Claremont City Council and city officials developed the plan during recent meetings and planning sessions, identifying what they say are key initiatives for the future.
“For us, it’s going to be a great tool moving forward,” said Claremont City Manager Doug Barrick. “As much as it is a document on paper, it’s an ever-evolving plan on paper that the council has agreed to update every year.”
Parks, recreation and culture
A lot of Claremont’s plans for development start with its natural and cultural resources.
The city recently hired a part-time programming position that will work to expand and schedule city functions in Claremont Park and other areas around town that could be used more.
“We want to see it being used more and more,” Barrick said, adding that Claremont Park could be home to sponsored events like tractor shows, music shows or other programs.
The city will also work to expand its greenways and sidewalks to increase foot traffic in the city. Though plans are in their infancy stage, Barrick said the city may look to replace existing sidewalk and expand greenways already in existence.
Other areas of interest include:
- building on the P.J. Stanley Memorial Scholarship, a program established by the Claremont City Council in 2011 for the late city councilman and public servant P.J. Stanley.
- preserving historical documents, such as photos and documents from the city past.
- senior citizen promotion.
City officials say a strong infrastructure is a key enabler of Claremont’s success with bringing in new business and residents.
The city, which operates two sewer plants, said expanding sewer capacity will have to be addressed in coming years for several reasons.

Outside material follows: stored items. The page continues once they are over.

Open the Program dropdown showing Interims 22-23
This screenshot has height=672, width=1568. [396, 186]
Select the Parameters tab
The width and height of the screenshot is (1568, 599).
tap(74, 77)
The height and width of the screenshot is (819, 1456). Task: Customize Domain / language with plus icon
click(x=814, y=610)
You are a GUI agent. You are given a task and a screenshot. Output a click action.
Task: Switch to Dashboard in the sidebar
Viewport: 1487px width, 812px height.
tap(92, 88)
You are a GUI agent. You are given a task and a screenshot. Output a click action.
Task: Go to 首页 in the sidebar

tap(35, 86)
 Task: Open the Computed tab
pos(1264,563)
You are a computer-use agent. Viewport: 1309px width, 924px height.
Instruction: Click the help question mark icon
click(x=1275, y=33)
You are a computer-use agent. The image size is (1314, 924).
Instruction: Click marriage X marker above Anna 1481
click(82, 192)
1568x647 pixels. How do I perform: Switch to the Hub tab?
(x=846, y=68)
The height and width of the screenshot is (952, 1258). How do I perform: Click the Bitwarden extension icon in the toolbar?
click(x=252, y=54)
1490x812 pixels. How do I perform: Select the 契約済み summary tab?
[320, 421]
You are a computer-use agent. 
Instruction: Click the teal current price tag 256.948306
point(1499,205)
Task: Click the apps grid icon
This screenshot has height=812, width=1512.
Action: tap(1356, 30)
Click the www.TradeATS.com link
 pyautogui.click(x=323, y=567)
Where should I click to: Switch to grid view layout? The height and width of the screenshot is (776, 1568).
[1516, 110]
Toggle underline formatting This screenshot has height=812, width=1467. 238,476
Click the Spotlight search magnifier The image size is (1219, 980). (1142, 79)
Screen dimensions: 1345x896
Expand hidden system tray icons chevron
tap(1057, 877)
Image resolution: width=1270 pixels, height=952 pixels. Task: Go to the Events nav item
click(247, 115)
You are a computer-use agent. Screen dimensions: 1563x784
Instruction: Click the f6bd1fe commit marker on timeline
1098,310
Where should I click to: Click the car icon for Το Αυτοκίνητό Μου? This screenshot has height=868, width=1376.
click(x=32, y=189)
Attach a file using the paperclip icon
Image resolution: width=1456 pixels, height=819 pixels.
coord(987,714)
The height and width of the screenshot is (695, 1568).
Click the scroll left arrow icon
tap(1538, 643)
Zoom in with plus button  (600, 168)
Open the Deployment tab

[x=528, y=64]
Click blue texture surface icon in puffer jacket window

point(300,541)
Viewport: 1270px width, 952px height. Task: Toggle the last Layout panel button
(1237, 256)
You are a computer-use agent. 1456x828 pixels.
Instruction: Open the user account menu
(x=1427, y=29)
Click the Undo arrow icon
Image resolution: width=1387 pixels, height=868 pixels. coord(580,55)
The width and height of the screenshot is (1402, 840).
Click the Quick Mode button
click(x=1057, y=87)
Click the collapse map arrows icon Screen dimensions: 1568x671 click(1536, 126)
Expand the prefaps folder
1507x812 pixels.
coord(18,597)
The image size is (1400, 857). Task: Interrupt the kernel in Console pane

For its southern plant, which serves its industrial clients, Claremont will look to expand its sewer capacity by seeking regional partnerships that will enable rates to stay competitive and provide long-term capacity.
For its northern plant, which serves much of Claremont’s residential population, the city will look to update and replace a plant that Barrick said is more than 60 years old. Recently, Claremont has struggled with capacity issues at the plant, and the city will look to completely replace the existing structure or find additional space for its flow.
“It’s a driver behind the growth and future behind Claremont,” Barrick said.
Later this year, Claremont will start having “town hall meetings” in addition to its monthly city council meetings, giving residents a chance to connect and discuss issues with city officials.
“We are planning on some semi-annual ‘town hall meetings’ so that there can be some exposure to the city and help the citizens to hear from and talk to council, with any concerns or suggestions,” said Claremont Mayor Dave Morrow. “Sometimes suggestions can be out there and out of reach at the time, but it at least creates that involvement.”
The city will also look to implement a “Claremont 101” program, which will take citizens through different areas of government and explain how the city operates, Morrow said.
Claremont plans to build on its recent successes in new businesses in coming years by continuing to fill empty storefronts, maintaining its existing businesses and recruiting new companies to its business parks.
Barrick said it’s going to take a diverse array of industry to make Claremont successful.
“The business park is the backbone of our tax structure, but we also want to see the mom-and-pop shops succeed as well,” he said. “How do we integrate those two communities together? We want to be able to be a catalyst for that.
“We also don’t want to lose sight of the EDC, but what can we do as a city to help recruit and help the businesses that don’t reach Scott Millar’s screen sometimes?”